** Task prompt **
Carry on the press release below about the report of the Commission on Unalienable Rights, starting after its final sentence.
══ Document
Ruth Institute: Commission on unalienable rights did a good, not great, job

Ruth Institute: Commission on unalienable rights did a good, not great, job

The United States Commission on Unalienable Rights has issued its long-awaited report, and, not surprisingly, sexual radicals have launched an all-out attack.

Ruth Institute President Dr. Jennifer Roback Morse stated: “We applaud the Commission for an excellent exposition of the origins of human rights. But we wish it had gone further and issued a strong defense of the natural rights that are currently under assault.”

The Commission’s report pointedly did not mention the right to life, or children’s rights to a relationship with both of their parents, or parents’ rights to educate their children.

“Sexual radicals will not be satisfied by anything less than total surrender to their ideological agenda,” Morse said. “No sooner was the report issued than groups like Planned Parenthood and the LGBT Human Rights Campaign began attacking it. Instead of trying to avoid controversy, the Commission should have come out unequivocally for the rights to life and man-woman marriage.”

Morse noted: “The sexual ideologues called the Report an attempt to ‘substitute the ideology of the administration’ for recognition and protection of reproductive and LGBT rights as ‘human rights imperatives.’ These ‘imperatives’ are pure fantasy.”

Morse continued, “The rights they assert to be ‘universal’ were created by activist courts and were unknown a few decades ago. The right to life and the definition of marriage are based on natural law and were recognized in U.S. law until overturned by bad Supreme Court decisions.”
════
══ Provided data
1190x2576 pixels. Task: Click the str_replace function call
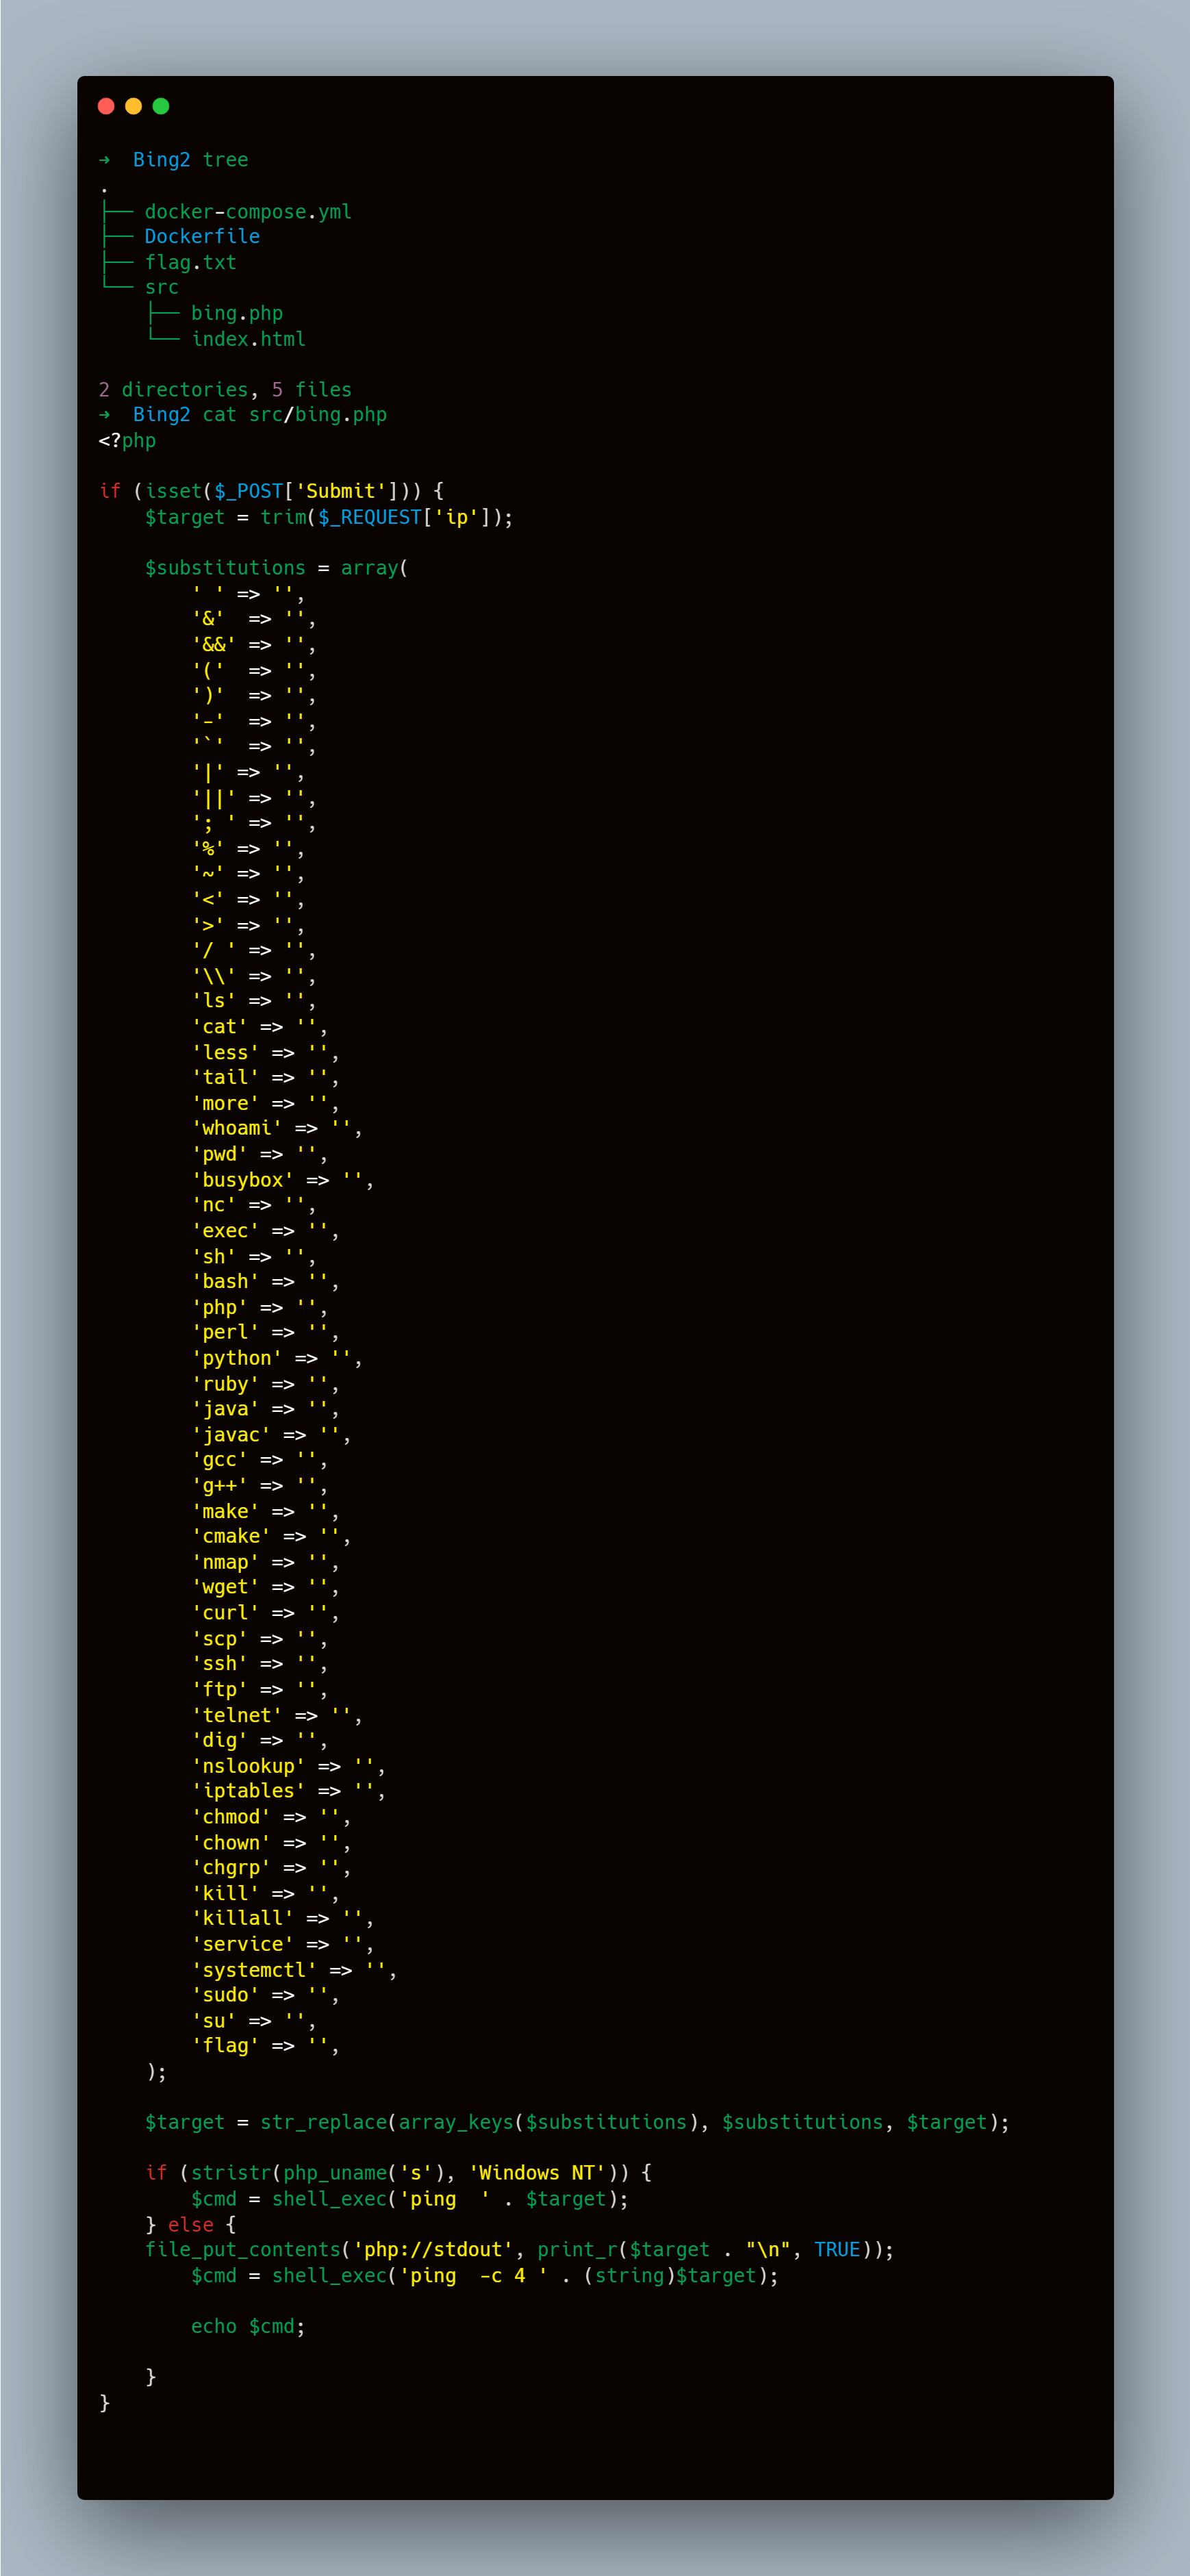point(324,2123)
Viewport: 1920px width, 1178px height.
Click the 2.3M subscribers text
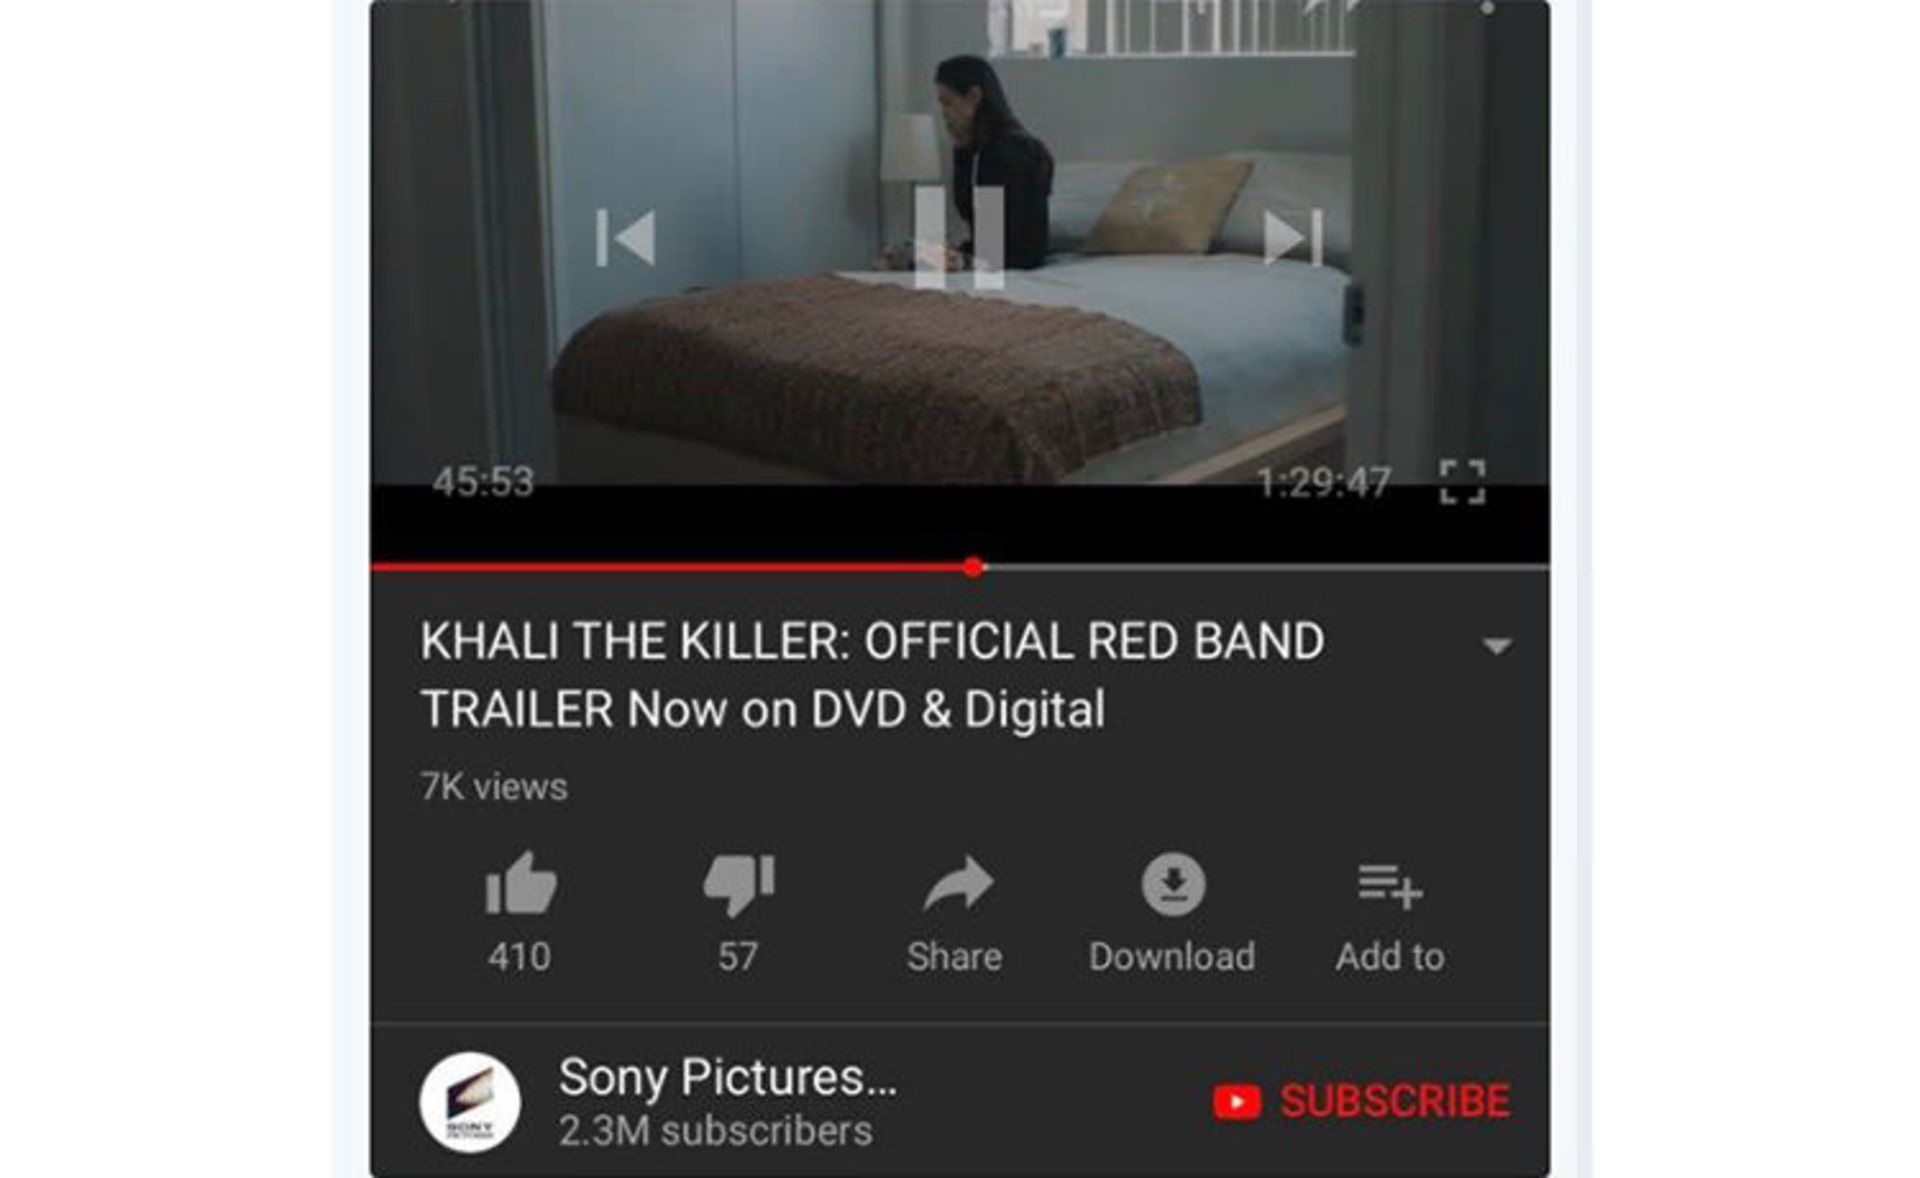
════
** Result of the task **
“The distinguished Commission on Unalienable Rights did an admirable job of tracing the development of rights in the United States,” Morse explained. “Then it stopped short of defending the right to life.” The Commission was appointed by Secretary of State Mike Pompeo to advise the State Department on the origins of human rights, to help it in its dealings with foreign governments and international bodies.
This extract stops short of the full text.